%%
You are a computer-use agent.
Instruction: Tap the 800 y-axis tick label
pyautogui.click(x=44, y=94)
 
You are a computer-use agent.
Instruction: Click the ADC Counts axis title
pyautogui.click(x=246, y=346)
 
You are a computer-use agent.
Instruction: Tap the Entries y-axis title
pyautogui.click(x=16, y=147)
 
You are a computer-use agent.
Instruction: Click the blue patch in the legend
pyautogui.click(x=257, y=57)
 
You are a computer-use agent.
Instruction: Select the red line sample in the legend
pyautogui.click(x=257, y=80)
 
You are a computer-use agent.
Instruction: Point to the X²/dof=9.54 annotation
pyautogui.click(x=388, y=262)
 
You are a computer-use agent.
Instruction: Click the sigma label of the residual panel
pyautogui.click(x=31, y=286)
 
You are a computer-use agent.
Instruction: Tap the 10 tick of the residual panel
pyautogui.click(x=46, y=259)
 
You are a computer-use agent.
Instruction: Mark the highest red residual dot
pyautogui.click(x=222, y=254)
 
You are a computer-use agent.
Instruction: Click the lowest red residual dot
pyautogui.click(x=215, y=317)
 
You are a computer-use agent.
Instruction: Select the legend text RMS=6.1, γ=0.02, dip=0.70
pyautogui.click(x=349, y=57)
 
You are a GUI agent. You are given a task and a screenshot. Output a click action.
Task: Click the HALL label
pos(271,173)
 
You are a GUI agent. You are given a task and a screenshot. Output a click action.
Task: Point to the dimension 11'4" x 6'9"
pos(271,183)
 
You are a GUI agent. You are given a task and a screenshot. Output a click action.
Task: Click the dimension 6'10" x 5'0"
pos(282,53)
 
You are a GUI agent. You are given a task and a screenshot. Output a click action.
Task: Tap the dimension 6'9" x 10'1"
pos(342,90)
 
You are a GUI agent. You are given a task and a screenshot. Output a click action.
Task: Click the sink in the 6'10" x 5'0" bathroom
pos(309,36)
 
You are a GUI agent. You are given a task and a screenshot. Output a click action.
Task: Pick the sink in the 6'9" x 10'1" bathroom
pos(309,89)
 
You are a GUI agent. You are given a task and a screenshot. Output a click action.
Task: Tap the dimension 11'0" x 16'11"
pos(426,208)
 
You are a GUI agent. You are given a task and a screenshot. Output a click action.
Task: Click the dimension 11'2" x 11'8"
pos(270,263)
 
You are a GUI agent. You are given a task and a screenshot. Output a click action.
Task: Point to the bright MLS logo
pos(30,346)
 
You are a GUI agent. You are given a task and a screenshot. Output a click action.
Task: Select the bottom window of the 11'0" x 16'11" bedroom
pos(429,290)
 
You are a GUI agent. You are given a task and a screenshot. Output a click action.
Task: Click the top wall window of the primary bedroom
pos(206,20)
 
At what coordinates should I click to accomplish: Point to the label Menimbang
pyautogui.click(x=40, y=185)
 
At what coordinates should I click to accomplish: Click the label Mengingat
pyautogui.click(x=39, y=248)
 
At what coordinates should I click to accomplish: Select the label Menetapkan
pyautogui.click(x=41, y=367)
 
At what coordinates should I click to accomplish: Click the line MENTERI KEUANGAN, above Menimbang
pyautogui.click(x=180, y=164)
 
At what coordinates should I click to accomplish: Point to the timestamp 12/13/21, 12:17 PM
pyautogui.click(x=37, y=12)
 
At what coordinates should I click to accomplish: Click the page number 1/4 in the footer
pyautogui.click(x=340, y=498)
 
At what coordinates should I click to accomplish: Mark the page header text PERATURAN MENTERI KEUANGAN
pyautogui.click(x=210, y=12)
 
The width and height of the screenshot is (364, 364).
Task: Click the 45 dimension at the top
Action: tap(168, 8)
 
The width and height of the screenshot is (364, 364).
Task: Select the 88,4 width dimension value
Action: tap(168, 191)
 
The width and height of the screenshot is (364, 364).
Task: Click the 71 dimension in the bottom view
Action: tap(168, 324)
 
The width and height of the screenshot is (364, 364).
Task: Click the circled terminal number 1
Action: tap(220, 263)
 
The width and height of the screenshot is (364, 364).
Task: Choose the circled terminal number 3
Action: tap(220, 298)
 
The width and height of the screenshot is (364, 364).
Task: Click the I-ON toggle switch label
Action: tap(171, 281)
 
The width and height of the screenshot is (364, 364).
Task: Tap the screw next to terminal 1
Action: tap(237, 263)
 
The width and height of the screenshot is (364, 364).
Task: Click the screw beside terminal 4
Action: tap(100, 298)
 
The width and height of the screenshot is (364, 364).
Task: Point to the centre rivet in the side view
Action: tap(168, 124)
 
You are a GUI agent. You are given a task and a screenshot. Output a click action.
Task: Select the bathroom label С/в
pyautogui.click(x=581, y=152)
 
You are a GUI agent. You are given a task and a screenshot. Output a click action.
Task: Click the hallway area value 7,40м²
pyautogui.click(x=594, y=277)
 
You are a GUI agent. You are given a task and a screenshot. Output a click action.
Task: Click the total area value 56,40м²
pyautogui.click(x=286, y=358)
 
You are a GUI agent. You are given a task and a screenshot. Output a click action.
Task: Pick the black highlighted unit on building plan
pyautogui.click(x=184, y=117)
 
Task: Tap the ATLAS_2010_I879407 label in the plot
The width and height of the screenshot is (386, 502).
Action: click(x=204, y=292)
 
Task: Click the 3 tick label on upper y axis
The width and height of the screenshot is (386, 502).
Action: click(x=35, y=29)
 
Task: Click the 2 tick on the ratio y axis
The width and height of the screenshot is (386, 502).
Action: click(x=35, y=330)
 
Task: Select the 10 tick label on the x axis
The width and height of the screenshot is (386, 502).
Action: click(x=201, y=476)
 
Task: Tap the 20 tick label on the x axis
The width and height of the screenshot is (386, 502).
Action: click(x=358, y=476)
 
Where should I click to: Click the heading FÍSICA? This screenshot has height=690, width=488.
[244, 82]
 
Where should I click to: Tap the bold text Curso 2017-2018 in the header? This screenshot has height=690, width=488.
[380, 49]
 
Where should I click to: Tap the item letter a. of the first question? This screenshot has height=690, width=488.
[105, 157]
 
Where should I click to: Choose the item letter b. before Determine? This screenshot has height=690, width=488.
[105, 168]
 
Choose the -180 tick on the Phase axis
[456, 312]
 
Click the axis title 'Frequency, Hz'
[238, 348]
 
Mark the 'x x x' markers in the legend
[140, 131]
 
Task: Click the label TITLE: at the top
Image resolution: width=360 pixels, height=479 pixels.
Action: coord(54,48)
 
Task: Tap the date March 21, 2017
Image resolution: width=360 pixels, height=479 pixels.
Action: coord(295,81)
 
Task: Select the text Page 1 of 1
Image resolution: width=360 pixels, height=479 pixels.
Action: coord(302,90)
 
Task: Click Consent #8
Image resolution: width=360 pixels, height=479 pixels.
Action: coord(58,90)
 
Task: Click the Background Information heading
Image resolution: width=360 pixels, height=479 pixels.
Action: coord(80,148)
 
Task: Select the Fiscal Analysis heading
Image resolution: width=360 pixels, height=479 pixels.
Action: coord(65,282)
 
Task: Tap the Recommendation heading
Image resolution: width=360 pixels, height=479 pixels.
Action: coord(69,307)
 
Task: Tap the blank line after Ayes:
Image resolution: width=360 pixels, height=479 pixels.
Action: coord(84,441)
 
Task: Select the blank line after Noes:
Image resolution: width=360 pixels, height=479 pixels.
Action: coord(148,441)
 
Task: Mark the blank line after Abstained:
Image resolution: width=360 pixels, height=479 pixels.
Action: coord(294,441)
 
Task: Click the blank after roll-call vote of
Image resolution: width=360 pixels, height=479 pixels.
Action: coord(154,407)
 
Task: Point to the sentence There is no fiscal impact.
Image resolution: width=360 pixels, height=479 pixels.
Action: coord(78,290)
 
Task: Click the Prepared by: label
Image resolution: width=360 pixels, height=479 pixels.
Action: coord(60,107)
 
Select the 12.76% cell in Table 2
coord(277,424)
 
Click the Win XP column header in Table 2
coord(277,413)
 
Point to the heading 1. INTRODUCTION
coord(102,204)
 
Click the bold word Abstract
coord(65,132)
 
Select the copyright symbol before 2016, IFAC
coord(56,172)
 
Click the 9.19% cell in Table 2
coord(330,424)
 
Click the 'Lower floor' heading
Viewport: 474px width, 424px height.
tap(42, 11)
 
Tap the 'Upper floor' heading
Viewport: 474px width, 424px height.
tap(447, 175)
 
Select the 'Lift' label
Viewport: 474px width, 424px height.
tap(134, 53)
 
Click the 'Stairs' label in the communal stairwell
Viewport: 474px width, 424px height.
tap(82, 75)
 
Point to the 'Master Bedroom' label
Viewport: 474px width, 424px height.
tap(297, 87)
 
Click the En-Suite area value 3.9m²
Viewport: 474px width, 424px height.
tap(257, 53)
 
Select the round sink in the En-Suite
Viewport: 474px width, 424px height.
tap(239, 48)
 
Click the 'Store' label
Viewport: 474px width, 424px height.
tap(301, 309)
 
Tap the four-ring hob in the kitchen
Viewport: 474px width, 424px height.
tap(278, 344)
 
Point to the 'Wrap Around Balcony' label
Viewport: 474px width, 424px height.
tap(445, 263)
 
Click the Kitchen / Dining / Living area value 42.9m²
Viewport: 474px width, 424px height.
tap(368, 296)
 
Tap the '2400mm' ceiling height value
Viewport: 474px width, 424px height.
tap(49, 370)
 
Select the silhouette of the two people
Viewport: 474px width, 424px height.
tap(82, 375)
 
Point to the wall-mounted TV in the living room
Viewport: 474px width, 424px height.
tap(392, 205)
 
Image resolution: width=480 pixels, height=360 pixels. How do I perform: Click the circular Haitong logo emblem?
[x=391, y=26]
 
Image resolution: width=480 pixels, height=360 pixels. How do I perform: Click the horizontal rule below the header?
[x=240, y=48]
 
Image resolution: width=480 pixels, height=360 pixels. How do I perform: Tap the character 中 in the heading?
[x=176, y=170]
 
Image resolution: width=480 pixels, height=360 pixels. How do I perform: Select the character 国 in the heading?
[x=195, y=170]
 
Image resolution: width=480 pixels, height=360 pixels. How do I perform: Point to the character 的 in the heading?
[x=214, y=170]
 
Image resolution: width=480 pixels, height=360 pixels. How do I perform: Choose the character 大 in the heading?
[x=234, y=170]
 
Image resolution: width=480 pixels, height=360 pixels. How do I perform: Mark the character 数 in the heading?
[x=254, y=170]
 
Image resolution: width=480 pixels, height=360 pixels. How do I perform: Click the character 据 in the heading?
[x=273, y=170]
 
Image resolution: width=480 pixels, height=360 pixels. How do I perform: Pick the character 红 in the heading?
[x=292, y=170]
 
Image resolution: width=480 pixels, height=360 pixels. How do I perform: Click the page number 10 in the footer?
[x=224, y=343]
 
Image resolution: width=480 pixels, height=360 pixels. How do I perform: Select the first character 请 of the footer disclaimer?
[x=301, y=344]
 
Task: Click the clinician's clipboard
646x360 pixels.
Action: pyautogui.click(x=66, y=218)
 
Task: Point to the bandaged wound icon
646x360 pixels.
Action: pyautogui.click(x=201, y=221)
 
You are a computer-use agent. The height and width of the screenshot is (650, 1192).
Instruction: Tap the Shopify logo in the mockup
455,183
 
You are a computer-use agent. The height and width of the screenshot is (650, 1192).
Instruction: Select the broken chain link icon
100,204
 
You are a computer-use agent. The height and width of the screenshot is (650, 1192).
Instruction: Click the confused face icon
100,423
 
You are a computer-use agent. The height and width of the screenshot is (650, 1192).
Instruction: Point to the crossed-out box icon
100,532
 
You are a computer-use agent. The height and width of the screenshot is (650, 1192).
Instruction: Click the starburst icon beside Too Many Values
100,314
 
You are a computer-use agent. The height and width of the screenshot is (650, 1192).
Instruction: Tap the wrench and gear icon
%%
● **INSTRUCTIONS TO FOLLOW**
Render everything from the line containing "Click the 'Store' label" down to the line containing "tap(445, 263)", both included, as a numbered list, leaving out blank lines.

● **RESPONSE TO THE EXERCISE**
1. Click the 'Store' label
2. Viewport: 474px width, 424px height.
3. tap(301, 309)
4. Tap the four-ring hob in the kitchen
5. Viewport: 474px width, 424px height.
6. tap(278, 344)
7. Point to the 'Wrap Around Balcony' label
8. Viewport: 474px width, 424px height.
9. tap(445, 263)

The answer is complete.